In short, he does the opposite of what he should do.

It was evident in the Cliff Lee for Roy Halladay trade (since rectified with the twin-acknowledgments that it was a mistake with the acquisition of Roy Oswalt a year ago and the re-signing of Lee as a free agent last winter), and it is so now with the trade for Hunter Pence.

Pence is a good player and he’ll help the Phillies; but when you’re trading two of your top prospects along with two other young players, I’d think you could do better than a “good” player.

I’d think that such a swap—tweaked when necessary—would bring back a star player along the lines of Hanley Ramirez.

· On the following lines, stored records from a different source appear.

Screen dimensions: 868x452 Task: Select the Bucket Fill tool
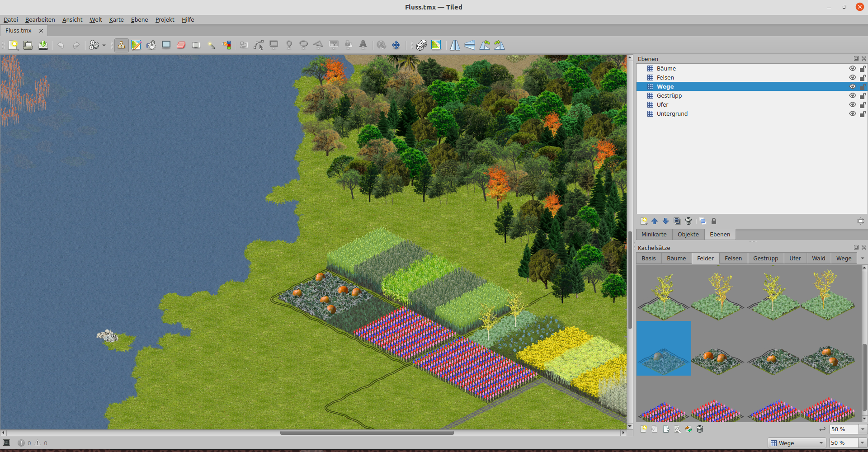click(x=151, y=45)
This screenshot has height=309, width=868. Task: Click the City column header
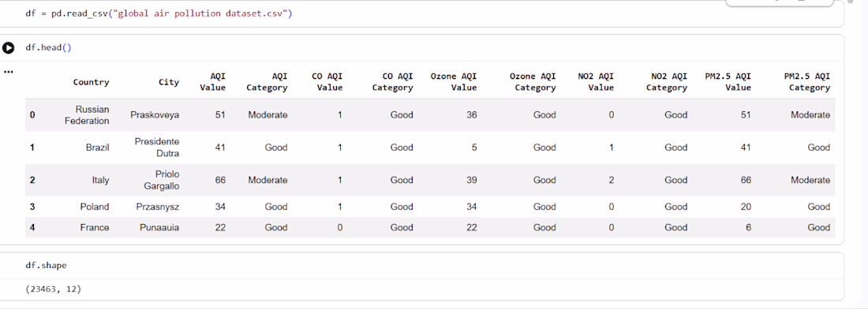pyautogui.click(x=169, y=82)
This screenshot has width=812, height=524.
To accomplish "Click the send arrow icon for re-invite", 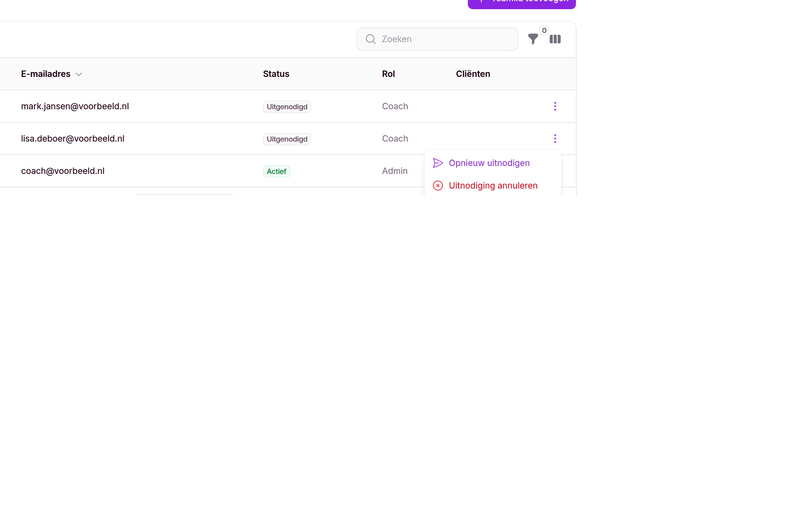I will click(x=438, y=163).
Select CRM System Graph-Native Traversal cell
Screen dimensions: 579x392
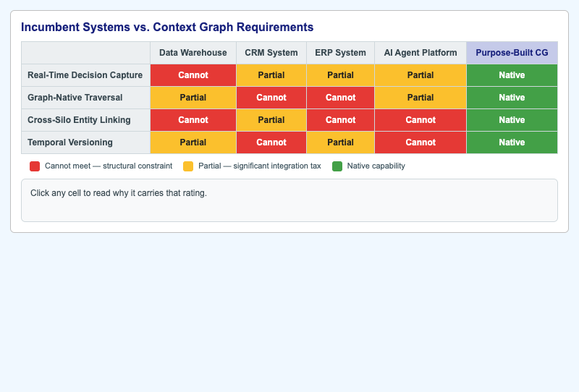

But Amaro focused on Pence and got him. I give him credit for doing what he thinks is right in execution, not in theory.

If you compare what other clubs have acquired when they’ve traded their top prospects—specifically the Red Sox with the deal they made last winter in getting Adrian Gonzalez—reason dictates that the Phillies could’ve gotten a better player than Pence in a deal centered around Jonathan Singleton and Jarred Cosart.

Pence is under team control for the next 2 1/2 years and he fills a void in the Phillies lineup; Gonzalez was a free agent after 2011 before the Red Sox signed him to a $154 million extension to prelude free agency, so the Phillies have more certainty with Pence, but you can’t place the two in the same category on the field.

Amaro targets and acquires.

Sometimes that’s good as it was with Lee and Oswalt.

Sometimes it’s okay as it was with Raul Ibanez and the lateral move for Halladay (as great as he’s been) at the expense of Lee.

Sometimes it’s wrong as it was when he traded Lee for Halladay.

And sometimes it’s questionable as it is now with Pence.

No matter what happens with the Phillies from here on, they could’ve gotten more for Singleton and Cossart if they’d looked elsewhere and/or waited.